START INFORMATION SUPPLIED

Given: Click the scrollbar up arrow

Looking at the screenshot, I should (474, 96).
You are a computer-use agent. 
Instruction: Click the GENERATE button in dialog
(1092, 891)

END INFORMATION SUPPLIED

INSTRUCTIONS FOR THE TASK =
For the records above, restate every line word for word.

WRITTEN RESPONSE =
Given: Click the scrollbar up arrow

Looking at the screenshot, I should (474, 96).
You are a computer-use agent. 
Instruction: Click the GENERATE button in dialog
(1092, 891)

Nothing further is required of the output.